TASK STATEMENT: Once the line containing "Open the Booking Type dropdown" is found in the material below, it and every line after it should be transcribed exactly, with pictures left out and nothing added.

***

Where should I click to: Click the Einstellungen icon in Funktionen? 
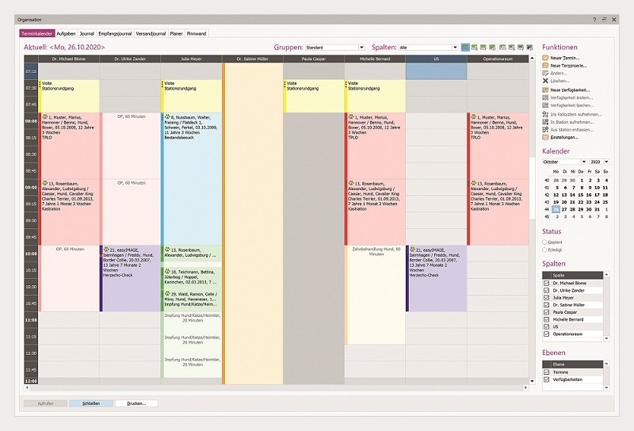click(545, 136)
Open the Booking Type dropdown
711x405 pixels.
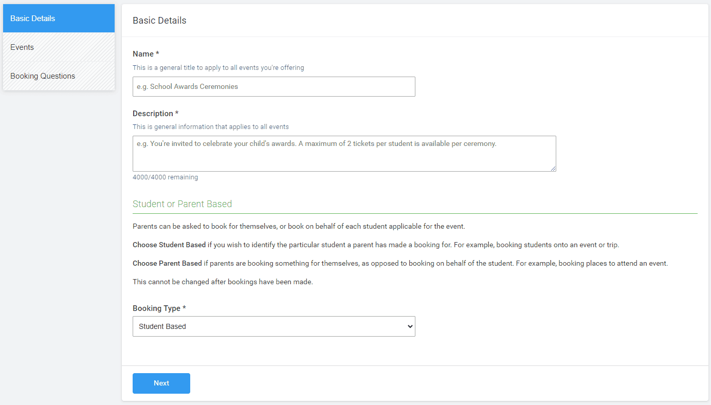[274, 326]
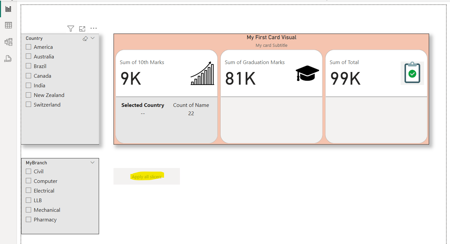Select Brazil in the Country slicer
The width and height of the screenshot is (450, 244).
pyautogui.click(x=28, y=66)
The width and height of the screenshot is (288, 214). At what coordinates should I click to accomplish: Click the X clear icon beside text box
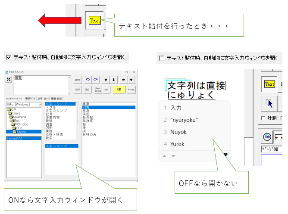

***

REPLY TO THE EXERCISE:
Open the Booking Type dropdown
711x405 pixels.
[274, 326]
Select Brazil in the Country slicer
The width and height of the screenshot is (450, 244).
pyautogui.click(x=28, y=66)
The width and height of the screenshot is (288, 214). At what coordinates should I click to accomplish: Click the X clear icon beside text box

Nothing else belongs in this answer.